**Source excerpt:**
Then the question of the distribution of the troops came on. First, we were led to believe, that we were to go to Auckland. This was pleasing, for many had no doubt made a few friends during our short stay there; but this did not come about. We were ordered into New Plymouth, where the remainder of the regiment was. It was sad news to some, who would have liked Auckland. For myself I can only say this, "Had I not gone into New Plymouth I should never have met the party I did, and I am sure had I searched every settlement in the whole colony I could never have been so well suited as with the one who has already shared over five and twenty years with me, and who I hope will yet share as many more." More than that would hardly be wise on my part to wish for.

Into New Plymouth we went, and matters were quiet for a time. We furnished small detachments north of the town, viz., Bell Block, Mohoiti, and Waitara. Then there were several block-houses round the town, in each of these a small body of either troops or militia were located. Marsland Hill barracks was the chief centre for troops. I had a look at it in '86. Alas! what a change from the good old days of '61, 2, 3, and 4. I walked into the room formerly used as an orderly room. The room was there, and in one corner a bit of dirty straw on which some stray pig must have been in the habit of passing some of his spare time. Then I looked into the once pleasant Sergeants' mess-room, in which I had spent so many pleasant hours with comrades, many of whom have long joined their kindred dust. After viewing round I left with a sad heart, to think that the bright past, the association with true friends, was for ever gone.

I went outside and stood gazing townwards. On the very spot I had often gone to, at a certain hour named by arrangement, to give the signal to a dear little creature whether I should be out in the evening or not; but I could not see the place the signal was given to, for trees had grown up and shut out the view. I went also to the grave-yard to have a page 62 look at the "Obelisk" therein erected to the memory of the poor fellows who fell or died in this colony. The names of those on it will be found at the end of these reminiscences.

In roaming over the grave-yard seeking for graves of my lost comrades, as I would come to one, one perhaps concealing the remains of an intimate friend, (this I can say was the case at many), I noticed they were sadly in need of repair; and a year later, when the encampment was held in New Plymouth, on the very ground which was our rifle range in 1862, something was done in this respect; funds were collected, and among some of my Wairarapa friends a few pounds were made up and sent to Colonel Stopp, and as he had the repairs in hand I feel sure ample justice has been done, and I also feel sure that if funds are needed on any future occasion they will not be asked in vain. The old Die Hards will not be forgotten; they will die off, but their offspring will not be wanting on such occasions, I feel quite sure.

Going back to our furnishing men for the different outposts; this was the only change we were subjected to for a time. A few companies went down to Wanganui, it is true. Thus the whole regiment was embraced in those two places. I went to the Waitara in February, 1862. It was here we first heard of the death of "Prince Albert the Good." We did not get English news a day old then, and though the Prince died on the 14th December, 1861, public notification of it in this colony was not published till St. Patrick's Day, 1862, three months after the event. The peach season was on during our stay at the Waitara, and we did not appear to eat much else. I often now look back and think of the peaches of those days and the scrags we see now.

**Data extract:**
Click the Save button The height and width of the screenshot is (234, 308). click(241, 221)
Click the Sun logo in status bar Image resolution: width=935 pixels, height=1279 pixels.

**Challenges:**
**a.** In the New Plymouth reminiscence, on what day was public notice of Prince Albert's death published in the colony?
**b.** Quote the passage of the New Plymouth reminiscence that opens with the words "In roaming over" and closes with "feel quite sure.".

**Solutions to the exercise:**
**a.** St. Patrick's Day, 1862.

**b.**
In roaming over the grave-yard seeking for graves of my lost comrades, as I would come to one, one perhaps concealing the remains of an intimate friend, (this I can say was the case at many), I noticed they were sadly in need of repair; and a year later, when the encampment was held in New Plymouth, on the very ground which was our rifle range in 1862, something was done in this respect; funds were collected, and among some of my Wairarapa friends a few pounds were made up and sent to Colonel Stopp, and as he had the repairs in hand I feel sure ample justice has been done, and I also feel sure that if funds are needed on any future occasion they will not be asked in vain. The old Die Hards will not be forgotten; they will die off, but their offspring will not be wanting on such occasions, I feel quite sure.